I am software tester has 8 years of experience Software Automation and Manual testing. Looking for apply for assessment, but cannot see much opportunity for software tester in AUS. only few states like VIC, ACT and SA are sponsoring them. to which also we need IELTS 7 bands at least.


is there any state which sponsor software tester with 6+ but less than 7 bands? and is it really feasible to go there for us considering the future job prospects?

Please help me here as I was planning to get an agent but now in dicey situation..

Thanks
Ashish


----------



## vinodvmenon2005 (Aug 8, 2014)

*Victoria rejected 190*

Hi

I applied as a software tester, but Victoria rejected my application saying that "it has been determined that your application did not adequately demonstrate your commitment to Victoria". I am not sure how they took that decision.

Now, here are my concerns.

1. My skills assessment was done as a software tester. Now if I apply for NSW (since software tester is not a part of NSW list), can I directly apply under "software engineer"? Or do I need to go for ACS again?

2. If I am to go for ACS again, will the current work documents be enough to apply under software engineer (as I have been working as a tester)?

3. Can I apply to Victoria for a different occupation (before the next 6 months)?

Looking forward to your reply,

Thank You
Vinod


----------



## sk2014 (Apr 7, 2014)

1) No you cannot apply under Software Engineer as your skills assessment shows software tester.

2) No you will need new roles. 60% of those roles should match the roles for software engineer.

3) No you cannot.


----------



## vinodvmenon2005 (Aug 8, 2014)

Thank you. It will be tough for me to get the new roles as I have changed company and I will have to go through the painstaking process of collecting all the documents.

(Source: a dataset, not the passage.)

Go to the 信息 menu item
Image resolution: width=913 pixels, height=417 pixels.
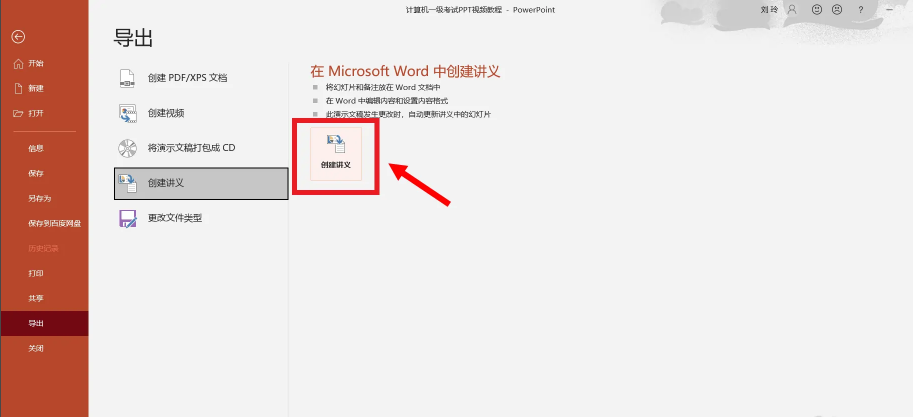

I see from your description that you have got your victoria sponsorship. Could you please tell me how you proved your commitment to Victoria? That might help me if I am to wait for 6 months.


----------



## sk2014 (Apr 7, 2014)

I did not have to prove any commitment, I guess I was lucky.


----------



## Archanasetty1717 (Oct 1, 2014)

vinodvmenon2005 said:


> Thank you. It will be tough for me to get the new roles as I have changed company and I will have to go through the painstaking process of collecting all the documents.
> 
> I see from your description that you have got your victoria sponsorship. Could you please tell me how you proved your commitment to Victoria? That might help me if I am to wait for 6 months.


Hi Vinod,

How many points did you apply with?
When did you file for EOI & what was the wait time for outcome?
How many years of experience do you possess?


----------



## vinodvmenon2005 (Aug 8, 2014)

*vinod*

Hi Archana

I had only 55 points and Victoria rejected my nomination. So I have to wait until February to apply again (as I cannot apply before 6 months). Meanwhile I applied for ACS again as a software engineer and got a positive outcome. I will be getting 60 points by the end of December and I plan to apply for subclass 189 visa.

Vinod


----------